WARNING: The sudoku-solving algorithm will try to solve each puzzle logically
         first, but will resort to using brute force if logic fails. And while
         a logical solution must guarantee uniqueness, it can take a LONG time
         to find all solutions using brute force. To speed things up a bit,
         the program will stop searching after finding 5 solutions. However,
         this won't help you if there aren't any solutions to find...


Board Geometry
--------------
You can change the board's size and layout via the Options/Geometry menu,
where you can specify how many squares wide and high each box should be.

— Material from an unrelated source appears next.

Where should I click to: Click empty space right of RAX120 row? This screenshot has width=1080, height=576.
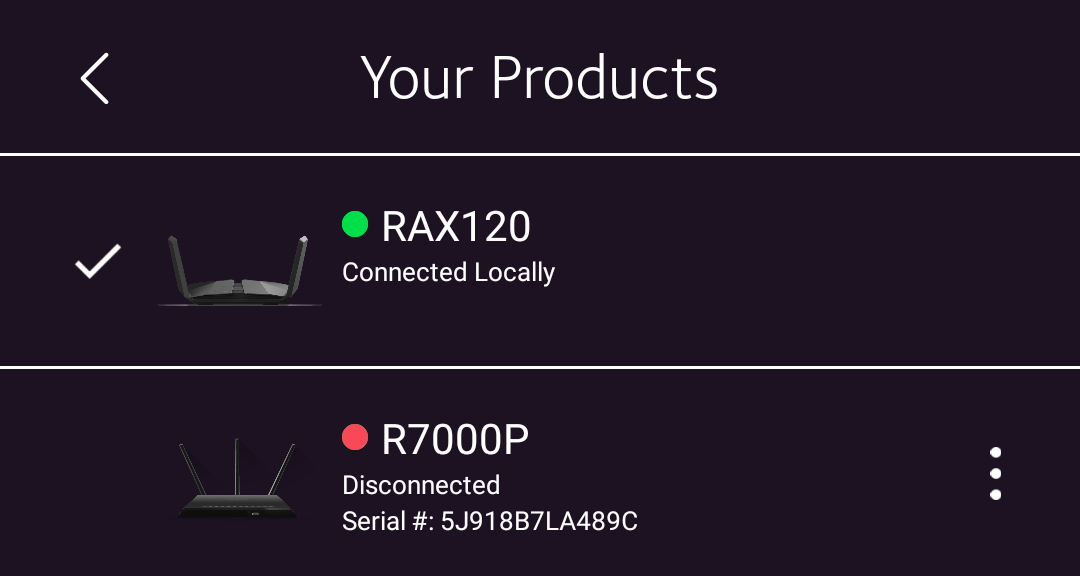(820, 260)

Generating Easy and Difficult Puzzles
-------------------------------------
The sudoku-generator algorithm is best described as "intelligently random"
:-), so while it can guarantee that any puzzle it creates has a unique,
logical solution, it has no idea how difficult that puzzle will end up being.
The difficulty is measured by assigning each move a score, and then adding
all those scores up at the end. Trickier moves have a higher individual score
than easier moves, of course, and there is a bit of scaling to account for
larger boards needing more moves to complete anyway.

Note that larger puzzles still get very difficult, very quickly ;-).

To avoid having to wade through a large number of "Easy" or "Moderate"
puzzles before finding a real "Stinker", you can set the lowest acceptable
rating that sudoku-generator algorithm is allowed to create via the
Options/Minimum Rating menu. This will force the generator to loop until
it produces something that is at least as difficult as requested.

This program can support any board where N <= 30, should you have a large
chunk of your life and sanity going spare in which to solve a 6x5 "Obscene"
puzzle. Alternatively, it's almost impossible to generate anything but "Easy"
puzzles if N < 9, and so the "Minimum Rating" menu is disabled in this case.


Solving Sudokus
---------------
To see the solution, press the "Solve" button and the program will populate
the grid. If the puzzle has multiple solutions then you can cycle through them
(up to a maximum of 5) using the arrow buttons.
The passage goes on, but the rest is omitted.